• Problem requirements
Count the lines below that contain "Падпісацца". Give only the number.

BEGIN Data section

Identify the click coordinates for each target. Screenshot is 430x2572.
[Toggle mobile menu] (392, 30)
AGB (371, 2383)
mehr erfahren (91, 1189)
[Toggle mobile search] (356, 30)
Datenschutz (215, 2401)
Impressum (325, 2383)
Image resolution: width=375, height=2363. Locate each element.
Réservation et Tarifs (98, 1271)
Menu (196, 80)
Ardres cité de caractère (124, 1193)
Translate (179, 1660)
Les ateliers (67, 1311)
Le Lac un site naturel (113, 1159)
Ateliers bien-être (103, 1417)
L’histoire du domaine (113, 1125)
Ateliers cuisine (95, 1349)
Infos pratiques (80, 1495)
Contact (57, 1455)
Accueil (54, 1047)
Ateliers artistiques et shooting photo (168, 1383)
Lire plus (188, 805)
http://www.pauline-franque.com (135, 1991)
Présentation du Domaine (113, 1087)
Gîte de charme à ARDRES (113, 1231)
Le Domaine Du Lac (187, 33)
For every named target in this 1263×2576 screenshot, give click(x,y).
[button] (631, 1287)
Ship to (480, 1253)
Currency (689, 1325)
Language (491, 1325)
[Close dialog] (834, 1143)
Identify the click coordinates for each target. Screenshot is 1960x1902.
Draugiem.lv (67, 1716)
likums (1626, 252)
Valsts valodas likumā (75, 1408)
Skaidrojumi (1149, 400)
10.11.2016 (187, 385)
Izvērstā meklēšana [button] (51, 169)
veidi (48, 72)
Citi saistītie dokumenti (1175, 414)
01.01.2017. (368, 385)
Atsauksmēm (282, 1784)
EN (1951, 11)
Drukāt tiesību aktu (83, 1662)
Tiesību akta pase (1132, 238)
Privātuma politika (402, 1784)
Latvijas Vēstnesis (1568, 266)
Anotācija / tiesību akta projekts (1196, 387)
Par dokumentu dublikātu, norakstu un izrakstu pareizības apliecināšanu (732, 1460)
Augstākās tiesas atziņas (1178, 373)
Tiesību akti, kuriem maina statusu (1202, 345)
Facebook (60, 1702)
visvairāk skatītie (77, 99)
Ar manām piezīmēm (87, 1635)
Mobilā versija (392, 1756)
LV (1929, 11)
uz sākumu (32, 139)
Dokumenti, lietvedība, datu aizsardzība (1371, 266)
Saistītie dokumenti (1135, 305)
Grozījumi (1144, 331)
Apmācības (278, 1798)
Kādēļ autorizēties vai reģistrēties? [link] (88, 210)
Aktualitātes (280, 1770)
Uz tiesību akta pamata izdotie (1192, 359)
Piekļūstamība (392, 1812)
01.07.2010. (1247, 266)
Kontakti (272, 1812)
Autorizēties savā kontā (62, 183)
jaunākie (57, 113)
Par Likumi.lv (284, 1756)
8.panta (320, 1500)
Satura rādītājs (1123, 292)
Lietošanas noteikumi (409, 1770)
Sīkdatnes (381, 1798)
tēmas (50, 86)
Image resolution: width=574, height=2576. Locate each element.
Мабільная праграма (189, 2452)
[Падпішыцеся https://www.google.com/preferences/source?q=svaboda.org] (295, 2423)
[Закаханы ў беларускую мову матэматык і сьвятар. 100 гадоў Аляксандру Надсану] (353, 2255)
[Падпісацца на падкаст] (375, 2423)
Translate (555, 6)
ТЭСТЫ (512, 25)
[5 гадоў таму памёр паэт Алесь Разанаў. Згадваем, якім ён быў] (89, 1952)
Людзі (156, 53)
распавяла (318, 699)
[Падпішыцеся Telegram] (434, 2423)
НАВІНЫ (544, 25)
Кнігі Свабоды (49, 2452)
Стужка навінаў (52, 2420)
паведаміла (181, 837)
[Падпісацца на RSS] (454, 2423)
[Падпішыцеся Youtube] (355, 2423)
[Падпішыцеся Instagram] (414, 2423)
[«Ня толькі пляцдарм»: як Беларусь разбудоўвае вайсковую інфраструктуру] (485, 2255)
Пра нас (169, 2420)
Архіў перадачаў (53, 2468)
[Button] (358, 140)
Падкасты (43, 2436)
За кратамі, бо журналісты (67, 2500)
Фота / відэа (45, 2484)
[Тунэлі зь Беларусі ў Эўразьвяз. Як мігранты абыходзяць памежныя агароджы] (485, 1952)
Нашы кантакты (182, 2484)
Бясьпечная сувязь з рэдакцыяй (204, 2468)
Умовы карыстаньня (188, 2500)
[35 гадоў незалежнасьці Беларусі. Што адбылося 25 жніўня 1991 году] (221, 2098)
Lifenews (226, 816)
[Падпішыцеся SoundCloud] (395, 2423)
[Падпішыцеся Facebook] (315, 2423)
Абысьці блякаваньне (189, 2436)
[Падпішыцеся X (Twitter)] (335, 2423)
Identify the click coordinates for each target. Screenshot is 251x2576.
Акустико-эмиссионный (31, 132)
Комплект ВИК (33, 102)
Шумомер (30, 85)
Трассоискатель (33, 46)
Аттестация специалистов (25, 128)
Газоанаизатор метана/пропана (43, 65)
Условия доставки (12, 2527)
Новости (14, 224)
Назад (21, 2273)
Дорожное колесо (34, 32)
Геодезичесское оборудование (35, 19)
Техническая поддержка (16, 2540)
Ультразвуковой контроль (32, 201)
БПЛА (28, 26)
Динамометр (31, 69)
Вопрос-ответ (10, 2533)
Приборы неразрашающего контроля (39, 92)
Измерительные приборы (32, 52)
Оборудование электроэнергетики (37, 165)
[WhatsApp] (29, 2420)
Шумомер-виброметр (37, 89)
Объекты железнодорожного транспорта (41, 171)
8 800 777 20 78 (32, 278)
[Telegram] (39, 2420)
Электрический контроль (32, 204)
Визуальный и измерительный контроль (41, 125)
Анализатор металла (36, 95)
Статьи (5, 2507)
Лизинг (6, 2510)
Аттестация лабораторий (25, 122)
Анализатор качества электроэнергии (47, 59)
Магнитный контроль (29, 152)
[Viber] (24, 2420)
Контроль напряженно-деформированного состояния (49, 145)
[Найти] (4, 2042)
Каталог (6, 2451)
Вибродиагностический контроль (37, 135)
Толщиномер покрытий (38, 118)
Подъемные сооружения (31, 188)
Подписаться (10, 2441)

END Data section

• Exercise response
2